Top
Best
New

Posted by linolevan 1/19/2026

What came first: the CNAME or the A record?(blog.cloudflare.com)
466 points | 162 commentspage 2
tuetuopay 1/19/2026|
Many rightfully interpret the RFC as "CNAME have to be before A", but the issue persists inbetween CNAMEs in the chain as noted in the article. If a record in the middle of the chain expires, glibc would still fail if the "middle" record was to be inserted between CNAMEs and A records.

It’s always DNS.

wolttam 1/19/2026||
My take is quite cynical on this.. This post reads to me like a post-justification of some strange newly introduced behaviour.

Please order the answer in the order the resolutions were performed to arrive at the final answer (regardless of cache timings). Anything else makes little sense, especially not in the name of some micro-optimization (which could likely be approached in other ways that don’t alter behaviour).

Gigachad 1/19/2026|
The DNS specification should be updated to say CNAMES _must_ be ordered at the top rather than "possibly". Cloudflare was complying with the specification. Cisco was relying on unspecified behavior that happened to be common.
alexey-salmin 1/20/2026|||
The only reasonable interpretation of "possibly prefaced" is that the CNAMEs either come first or not at all (hence "possibly"). Nowhere the RFC suggests that they may come in the middle.

Something is broken in Cloudflare since a couple of years. It takes a very specific engineering culture to run the internet and it's just not there anymore.

Dylan16807 1/20/2026||
Except that "first or not at all" doesn't prevent this bug from triggering.
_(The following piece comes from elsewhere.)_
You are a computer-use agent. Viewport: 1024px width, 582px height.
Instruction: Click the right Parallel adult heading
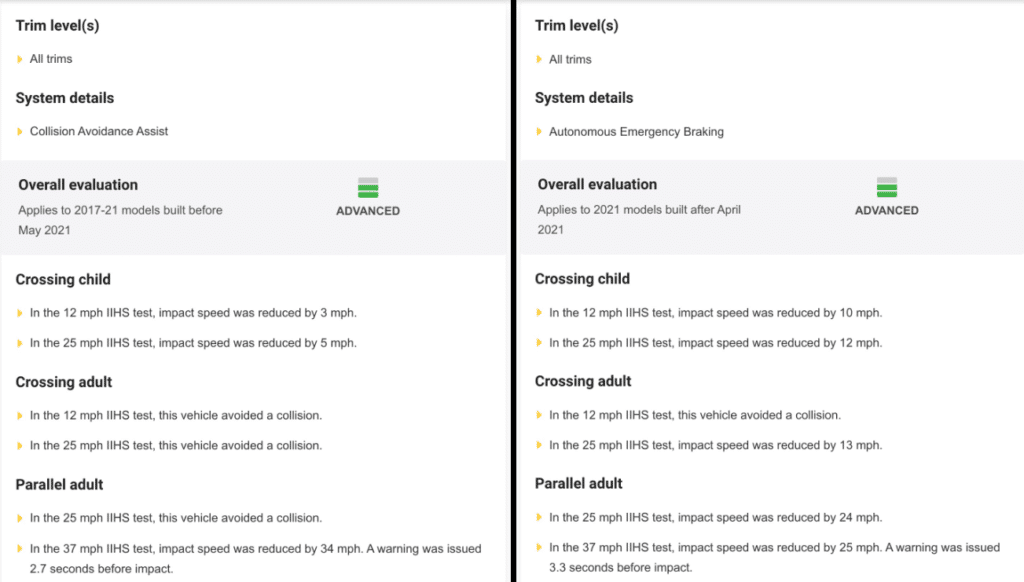[579, 483]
Nowhere the RFC suggests multiple CNAMEs need to be in a specific order.

skywhopper 1/20/2026||||
Cloudflare broke clients all over the world. What the 40 year old RFC says is not the de facto “specification” at this point.
alt227 1/20/2026||
Cloudflare broke 'Cisco' clients all over the world. Not CFs problem that the biggest router vendor in the world programmed their routers wrongly.
hdgvhicv 1/20/2026|||
I’m no fan of the centralised intenet cloudflare heralds, but blaming anyone but Cisco for this reboot behaviour is wrong.
m3047 1/19/2026||
DNS is a wire protocol, payload specification, and application protocol. For all of that, I personally wonder whether its enduring success isn't that it's remarkably underspecified when you get to the corner cases.

There's also so much of it, and it mostly works, most of the time. This creates a hysteresis loop in human judgement of efficacy: even a blind chicken gets corn if it's standing in it. Cisco bought cisco., but (a decade ago, when I had access to the firehose) on any given day belkin. would be in the top 10 TLDs if you looked at the NXDOMAIN traffic. Clients don't opportunistically try TCP (which they shouldn't, according to the specification...), but we have DoT (...but should in practice). My ISPs reverse DNS implementation is so bad that qname minimization breaks... but "nobody should be using qname minimization for reverse DNS", and "Spamhaus is breaking the law by casting shades at qname minimization".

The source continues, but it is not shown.